Parts are 1.5" long and 3" diam. I am curious what grip length will ensure a good safe run?

Also, there are several radius grooves to be put in on the diam. I was considering trying to run a finish pass with a full radius groove tool, is this reasonable? Finish? Only other way is using 2 tools to reach everything.

Also was considering another option to flip the part but finish diam is about 2.95" and wondering if I bore the jaws for 3.00", could I get away with putting the 2.90" finish diam in the jaws to flip it?

I don't like getting the turret this close to the chuck. not sure what you guys typically do but I just get pucker seeing that turret .25" from the spinning jaws! Anything I can do here to minimize pucker would be great!
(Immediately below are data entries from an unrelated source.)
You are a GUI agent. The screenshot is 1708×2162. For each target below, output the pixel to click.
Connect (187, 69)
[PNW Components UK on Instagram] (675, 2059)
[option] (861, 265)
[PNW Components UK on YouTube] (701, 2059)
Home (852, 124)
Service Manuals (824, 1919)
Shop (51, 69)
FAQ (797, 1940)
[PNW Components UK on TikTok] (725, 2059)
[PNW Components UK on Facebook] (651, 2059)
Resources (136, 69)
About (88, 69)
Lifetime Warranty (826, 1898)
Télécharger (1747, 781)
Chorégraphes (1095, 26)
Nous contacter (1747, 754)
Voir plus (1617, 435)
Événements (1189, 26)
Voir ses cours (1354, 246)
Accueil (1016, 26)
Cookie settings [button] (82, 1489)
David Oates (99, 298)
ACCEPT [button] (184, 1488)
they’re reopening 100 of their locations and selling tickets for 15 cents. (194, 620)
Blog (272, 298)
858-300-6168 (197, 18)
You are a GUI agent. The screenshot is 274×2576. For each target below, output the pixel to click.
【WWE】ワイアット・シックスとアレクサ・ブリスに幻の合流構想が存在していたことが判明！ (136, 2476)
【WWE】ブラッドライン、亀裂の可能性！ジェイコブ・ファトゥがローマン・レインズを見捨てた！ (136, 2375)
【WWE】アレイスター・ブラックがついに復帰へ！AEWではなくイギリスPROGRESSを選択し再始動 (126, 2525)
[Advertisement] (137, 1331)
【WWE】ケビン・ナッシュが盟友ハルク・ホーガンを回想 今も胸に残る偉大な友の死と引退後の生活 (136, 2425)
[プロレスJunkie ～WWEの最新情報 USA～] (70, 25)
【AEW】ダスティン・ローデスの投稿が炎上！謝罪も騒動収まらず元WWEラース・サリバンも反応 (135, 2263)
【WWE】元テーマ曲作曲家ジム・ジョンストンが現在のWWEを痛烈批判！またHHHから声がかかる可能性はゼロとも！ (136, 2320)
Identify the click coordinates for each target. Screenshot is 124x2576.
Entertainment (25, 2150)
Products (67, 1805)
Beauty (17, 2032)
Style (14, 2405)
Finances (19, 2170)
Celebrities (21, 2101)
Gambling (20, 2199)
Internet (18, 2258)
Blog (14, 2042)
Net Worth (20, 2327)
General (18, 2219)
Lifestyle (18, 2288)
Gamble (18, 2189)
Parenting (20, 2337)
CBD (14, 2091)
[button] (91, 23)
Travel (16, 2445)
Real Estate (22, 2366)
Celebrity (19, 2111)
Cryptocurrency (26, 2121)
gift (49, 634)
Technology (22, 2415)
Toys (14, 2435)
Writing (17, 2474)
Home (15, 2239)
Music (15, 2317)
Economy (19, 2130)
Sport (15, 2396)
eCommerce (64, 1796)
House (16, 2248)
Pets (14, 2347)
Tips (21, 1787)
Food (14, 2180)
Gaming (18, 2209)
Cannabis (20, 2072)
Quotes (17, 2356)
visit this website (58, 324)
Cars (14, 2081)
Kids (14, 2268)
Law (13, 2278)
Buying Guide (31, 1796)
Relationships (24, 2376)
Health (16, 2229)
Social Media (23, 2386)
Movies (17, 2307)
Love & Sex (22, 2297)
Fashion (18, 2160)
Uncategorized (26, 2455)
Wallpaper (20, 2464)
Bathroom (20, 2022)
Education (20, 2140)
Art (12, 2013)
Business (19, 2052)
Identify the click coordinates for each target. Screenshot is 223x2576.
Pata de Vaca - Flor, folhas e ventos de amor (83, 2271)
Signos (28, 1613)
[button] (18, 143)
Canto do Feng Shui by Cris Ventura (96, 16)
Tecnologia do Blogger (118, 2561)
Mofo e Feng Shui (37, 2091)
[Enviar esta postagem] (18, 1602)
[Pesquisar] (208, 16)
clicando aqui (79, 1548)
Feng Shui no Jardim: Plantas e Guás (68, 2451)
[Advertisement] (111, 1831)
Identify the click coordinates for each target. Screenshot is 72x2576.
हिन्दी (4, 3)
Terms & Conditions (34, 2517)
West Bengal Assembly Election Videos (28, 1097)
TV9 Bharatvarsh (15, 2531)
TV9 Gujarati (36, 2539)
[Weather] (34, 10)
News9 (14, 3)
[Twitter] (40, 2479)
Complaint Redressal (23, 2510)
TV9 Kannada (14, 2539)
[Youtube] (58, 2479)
Hate wasting material though. I was thinking about trying to mirror the part and run 2 which would be no waste but one end tapers to about 1.00" diam WITH a threaded hole in it! That sounds like a no-go to me.

I was trying to think of any way to make a tool or do this differently to minimize waste and keep me away from the chuck a bit.

I should add that this is an easy part BUT my intention is to do it in one operation and not flip it which would include a cutoff close to the jaws. The only reason is to minimize TIR limits by flipping. This chuck is the best. If the part is flipped, it would be rather easy to run and could run with no waste as long as the chuck does not leave witness marks on the finished OD. Not sure if I would have to go to Aluminum jaws for that though.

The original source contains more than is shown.